T(H)2 predominant immune responses prevail in human abdominal aortic aneurysm

Abstract

T lymphocytes localize within lesions of two diametrically opposed expressions of atherosclerosis: stenosis-producing plaques and ectasia-producing abdominal aortic aneurysm (AAA). T(H)1 immune responses appear to predominate in human stenotic lesions. However, little information exists regarding the nature of the T-cell infiltrate in AAAs. We demonstrate here that AAAs predominantly express T(H)2-associated cytokines and correspondingly lack mediators associated with the T(H)1 response as determined by Western blot and immunohistochemical analysis. In particular, aneurysmal tissue expressed interleukin (IL)-4, IL-5, and IL-10, cytokines not or only faintly detected in nondiseased tissue or stenotic atheroma. In contrast, AAAs contained low levels of the T(H)1 characteristic cytokines IL-2 and IL-15, which are amply expressed in stenotic lesions. Notably, stenotic lesions, but not AAAs, contained mature forms of the interferon-gamma-inducing cytokines IL-12 and IL-18 as well as the IL-18-processing enzyme caspase-1. Moreover, aneurysmal tissue lacked the receptor for interferon-gamma, although both types of lesions contained this T(H)1-promoting cytokine. These findings suggest that the functional repertoire of T cells differs in stenotic and aneurysmal lesions, and provide a novel framework for understanding the mechanisms of these diametrically opposite expressions of atherosclerosis.

Figure 1.

Human AAAs contain T_H2-associated cytokines. Protein extracts (50 μg/lane) of nondiseased carotids (Normal), atheromatous carotids, and AAAs were applied to sodium dodecyl sulfate-polyacrylamide gel electrophoresis and subsequent Western blot analysis using either a mouse anti-human IL-2, IL-4, IL-5, IL-10, IL-15, or CD40L antibody. The positions of the molecular weight markers are indicated on the left.

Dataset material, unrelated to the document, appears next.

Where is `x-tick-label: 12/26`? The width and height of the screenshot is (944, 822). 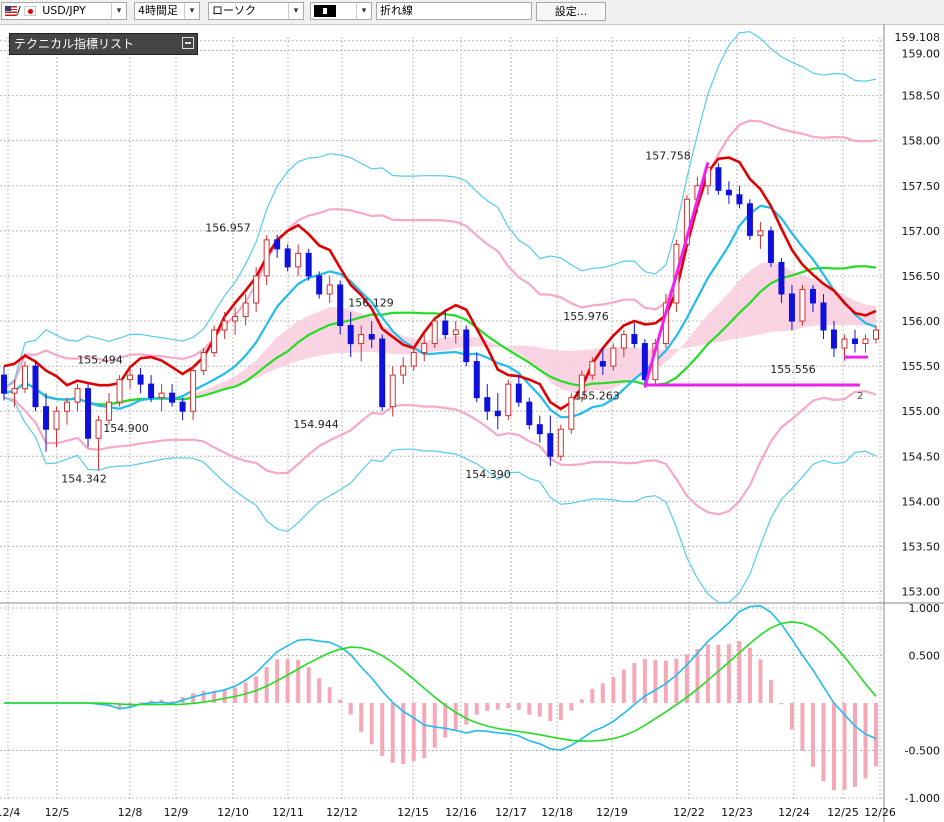
x-tick-label: 12/26 is located at coordinates (880, 812). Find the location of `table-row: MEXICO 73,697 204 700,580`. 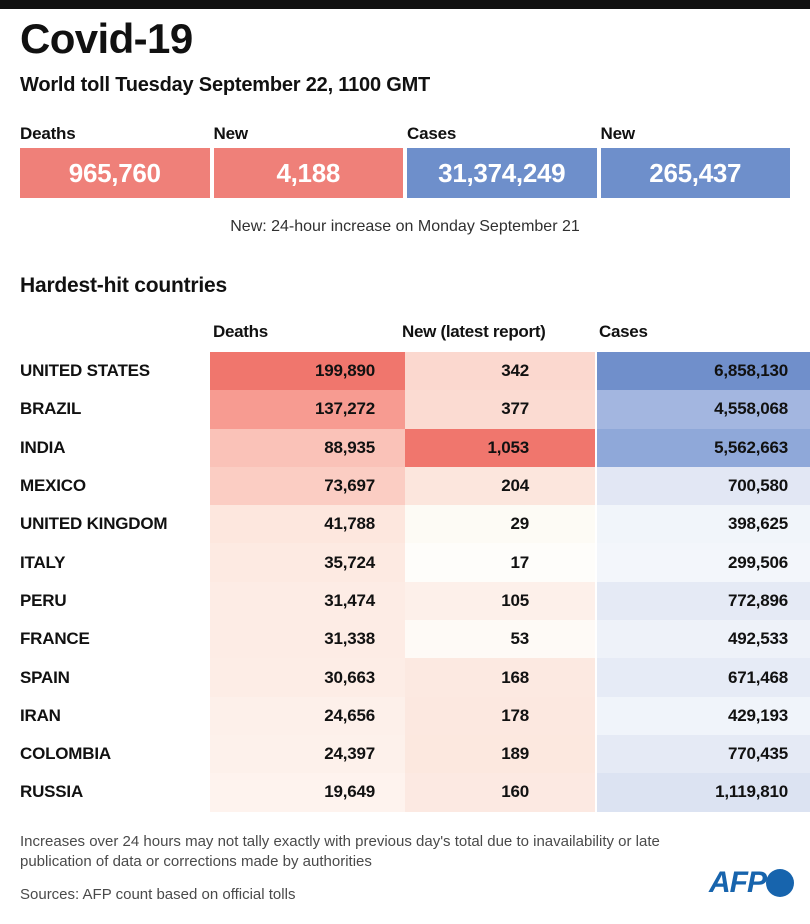

table-row: MEXICO 73,697 204 700,580 is located at coordinates (405, 486).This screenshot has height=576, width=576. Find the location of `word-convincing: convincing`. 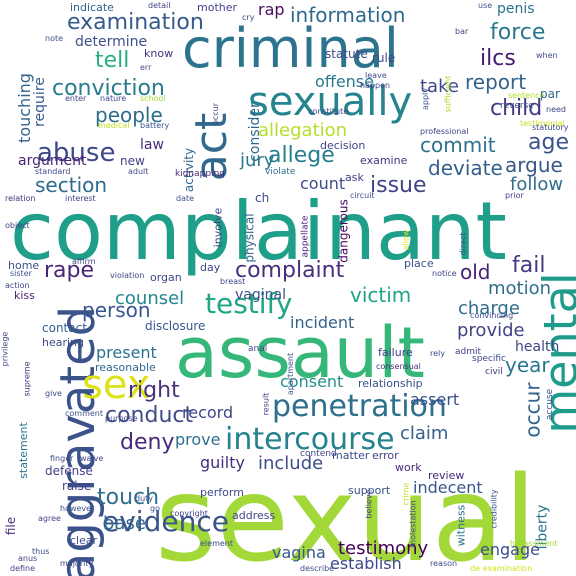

Analysis of tissue extracts obtained from seven nonatherosclerotic, eight atherosclerotic, and eight AAA surgical specimens from different individuals showed similar results.

Figure 2.

Human AAAs express the characteristic T_H2 cytokines IL-4 and IL-10. Serial cryostat sections of frozen specimens of human nondiseased carotids (Normal), carotid atheroma, or AAA were stained with either mouse anti-human IL-4 or IL-10 antibody. The asterisks indicate the lumen of the vessel. The inserts show higher magnifications (×400) of the T cell/macrophage-enriched area. Analysis of tissue obtained from seven nonatherosclerotic, eight atherosclerotic, and eight AAA surgical specimens from different individuals showed similar results.

Figure 3.

The T_H2 cytokine IL-4 colocalizes with immunocompetent cells. Serial cryostat sections of frozen specimens of human AAAs were applied to immunofluorescence double labeling using anti-human IL-4 (left; red) as well as anti-human CD3 (top right; T lymphocytes, green), or CD68 (bottom right; macrophages, green) antibody. Analysis of three AAA surgical specimens from different individuals showed similar results.

Figure 4.

Expression of IFN-γ-associated mediators is attenuated in human AAAs. Protein extracts (50 μg/lane) of nondiseased arterial tissue (normal), atherosclerotic lesions, and AAA (specimens obtained from three different donors are shown) were applied to sodium dodecyl sulfate-polyacrylamide gel electrophoresis and subsequent Western blot analysis using either an anti-human IL-12_p40, IL-18, IL-18 receptor α (IL-18Rα), caspase-1_p20, IFN-γ, or IFN-γ receptor-α (IFN-γRα) antibody. The positions of the molecular weight markers are indicated on the left. Analysis of extracts of a total of seven nonatherosclerotic, eight atherosclerotic, and eight AAA specimens from different individuals showed similar results.

Figure 5.

Expression of receptors for the T_H1 cytokines IL-18 and IFN-γ is diminished in human AAA. Serial cryostat sections of frozen specimens of nondiseased human arteries (Normal), carotid atheroma, or AAA were stained with antibodies recognizing either the human IL-18 receptor-α (IL-18Rα) or IFN-γ receptor-α (IFN-γRα). The asterisks indicate the lumen of the vessel. Analysis of tissues obtained from seven nonatherosclerotic, eight atherosclerotic, and eight AAA specimens from different individuals yielded similar results.